Abstract

Privacy protection has become a major issue in modern societies. Many efforts have been provided in the last years to catch properly the requirements that cryptographic primitives and low-level protocols should meet in order to be useful for building privacy-preserving applications. In particular, anonymity is an important property to achieve, and the notion of key privacy in public-key encryption, which guarantees that an adversary is unable to tell with which public key a certain ciphertext has been produced, plays a key-role in the design of anonymous protocols.Secret sets and anonymous broadcast encryption are two examples of useful anonymous protocols. A secret set is a representation of a subset of users of a given universe satisfying some basic membership privacy properties, and anonymous broadcast encryption is a mechanism to encrypt a broadcast message that only authorized users, whose identities are kept secret, can decrypt.In this paper we show that, even if apparently the key privacy property of an encryption scheme seems to be unrelated to the security of the encrypted content, and it looks like just an additional property the encryption scheme can enjoy, for a robust encryption scheme key privacy under chosen ciphertext attack implies non-malleability and, hence, security under chosen ciphertext attacks.
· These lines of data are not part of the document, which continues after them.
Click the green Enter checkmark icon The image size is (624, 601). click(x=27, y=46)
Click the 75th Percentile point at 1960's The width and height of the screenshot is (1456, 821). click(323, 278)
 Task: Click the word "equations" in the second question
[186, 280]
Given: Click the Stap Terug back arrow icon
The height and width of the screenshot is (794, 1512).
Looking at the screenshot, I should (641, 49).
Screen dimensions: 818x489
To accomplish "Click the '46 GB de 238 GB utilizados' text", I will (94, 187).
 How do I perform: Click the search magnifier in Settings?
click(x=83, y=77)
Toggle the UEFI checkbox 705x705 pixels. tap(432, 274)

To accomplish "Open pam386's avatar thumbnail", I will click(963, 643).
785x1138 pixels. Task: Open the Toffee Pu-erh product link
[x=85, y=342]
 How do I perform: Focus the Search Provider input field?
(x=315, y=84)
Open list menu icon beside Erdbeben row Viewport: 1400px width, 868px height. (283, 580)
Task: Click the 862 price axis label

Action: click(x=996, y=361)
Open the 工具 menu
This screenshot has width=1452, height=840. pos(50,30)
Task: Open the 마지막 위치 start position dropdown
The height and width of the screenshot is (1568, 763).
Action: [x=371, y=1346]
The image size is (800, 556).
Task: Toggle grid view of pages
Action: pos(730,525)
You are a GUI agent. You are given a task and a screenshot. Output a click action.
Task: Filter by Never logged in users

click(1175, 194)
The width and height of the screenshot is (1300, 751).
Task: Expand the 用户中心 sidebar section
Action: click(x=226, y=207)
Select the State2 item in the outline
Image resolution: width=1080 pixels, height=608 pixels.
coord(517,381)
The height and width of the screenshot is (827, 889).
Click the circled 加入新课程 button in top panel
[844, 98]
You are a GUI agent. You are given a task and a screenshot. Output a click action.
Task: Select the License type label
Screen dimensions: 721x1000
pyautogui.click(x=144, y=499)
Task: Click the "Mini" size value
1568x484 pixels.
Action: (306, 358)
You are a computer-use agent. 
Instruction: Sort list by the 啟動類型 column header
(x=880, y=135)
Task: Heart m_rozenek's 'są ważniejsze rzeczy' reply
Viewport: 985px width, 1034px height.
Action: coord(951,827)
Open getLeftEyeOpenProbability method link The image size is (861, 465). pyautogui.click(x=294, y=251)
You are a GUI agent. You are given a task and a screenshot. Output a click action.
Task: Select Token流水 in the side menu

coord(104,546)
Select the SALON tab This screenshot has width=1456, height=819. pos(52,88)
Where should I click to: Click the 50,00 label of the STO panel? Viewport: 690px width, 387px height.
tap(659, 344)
This result helps to simplify the set of requirements that public key encryption schemes need to satisfy when stating and proving theorems regarding anonymous protocols in which the encryption schemes are used.Then, we provide a formal model for both secret sets and anonymous broadcast encryption and we prove that they are equivalent with respect to non-adaptive adversaries: the former can be used to design the latter and vice versa.Finally, we revisit some previous constructions for secret sets, and we analyze the security properties they enjoy within our adversarial model.